Rüzgar, Cemal’in sakalındaki kırları dalgalandırıyordu. Koca çınar ağacının altında, yıpranmış bir hasır sandalyede oturuyor, önünden geçenleri izliyordu. Ama gözleri, asfalt yoldaki arabalarda değil, yıllar önce tozlu bir patikada koşan çıplak ayaklarındaydı.
"Hey Cemal Dede! Yine gömülü hazine mi arıyorsun?"
Mahallenin delikanlıları, her zamanki gibi alay ediyordu.
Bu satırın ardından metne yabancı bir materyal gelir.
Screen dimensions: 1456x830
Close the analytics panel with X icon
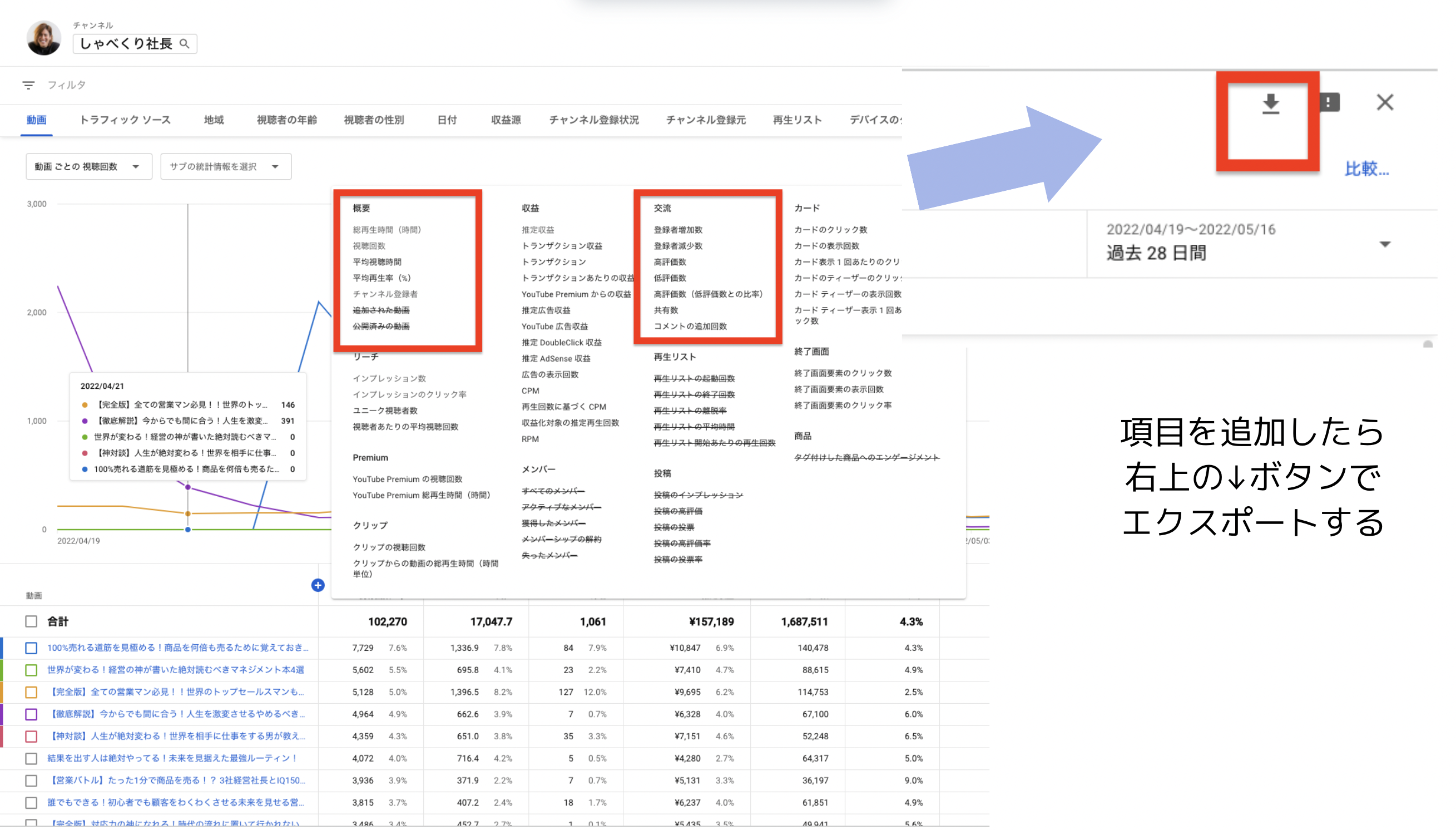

Cemal, onlara baktı, sonra yere eğilip bir taş aldı. Bir çocuk gibi, taşı avcunun içinde tarttı.
"Gömülü hazine değil," dedi sesi, yaşına rağmen berrak. "Kaybolmuş bir deniz."
Gençler güldü, geçtiler. Cemal onları izlemedi. Taşı fırlattı, uzaklardaki bir teneke kutuya isabet ettirdi. Tam on iki vuruş. Bir zamanlar, arka arkaya yirmi dört kutu devirirdi. Vücudu eskisi gibi değildi ama hâlâ hatırlıyordu.
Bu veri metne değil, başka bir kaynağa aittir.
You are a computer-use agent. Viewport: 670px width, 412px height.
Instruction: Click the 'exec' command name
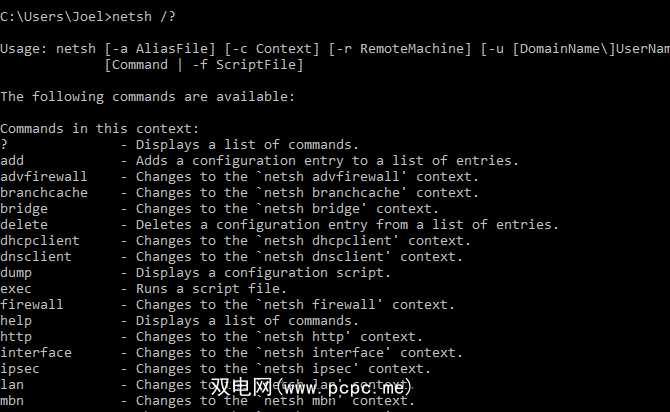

Akşamüstü, bakkalın önünde domino oynayan yaşıtları, siyaset ve şeker hastalığından konuşuyordu. Cemal onlara katılmadı. Cebinden çıkardığı ufak bir deftere, bugün gördüğü bulutların şeklini çizdi: Bir gemi, bir fırça, bir kadın yüzü... Defter, altmış yıllık bir günlüktü. Her sayfası, kayıp bir ânın kurtarılmış bir parçasıydı.
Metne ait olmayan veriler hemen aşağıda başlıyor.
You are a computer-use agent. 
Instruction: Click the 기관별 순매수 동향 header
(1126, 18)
"Yine mi çiziyorsun Cemal?" diye sordu bakkal Rıza. "Resimlerle mi konuşacaksın ömür boyu?"
Cemal, defteri kapattı. "Kelimeler yetersiz kalıyor Rıza. Bazı şeyler, çizgilerin arasında saklı."
Eve döndüğünde, duvarda asılı duran ud’u indirdi. Tozunu, elbisesinin yenıyle silerek. Parmakları, tellerin üzerinde gezindi. Artık eskisi gibi kıvrak değildi, biliyordu. Ama bir akor duyuldu odada. Sonra bir tane daha. Tam bir melodi değildi belki, parçalanmış bir rüya gibiydi. Gençliğinde, sevdiği kadın için besteler yapardı. O gitti, besteler yarım kaldı.
Gece oldu. Cemal, balkona çıktı. Şehrin ışıkları, gözlerine bir yıldız haritası gibi göründü. Bu şehirde doğmuş, büyümüş, sevmiş, kaybetmiş, inşa etmiş ve yıkılmıştı. Yaşlılık, onun için bir çöküş değil, bir derinleşmeydi. Vücudu yavaşlıyordu evet, ama içindeki o çılgın çocuk, o aşık delikanlı, o hayalperest adam... Hepsi oradaydı. Sadece birbiri üstüne yığılmışlardı, kaybolmamışlardı.
Gökyüzüne baktı ve gençlerin söylediği sözü hatırladı. Yanaklarında bir tebessüm.
"Gömülü hazine değil," diye fısıldadı yıldızlara. "Kaybolmuş bir denizim evet. Ama içimde hâlâ medcezir var."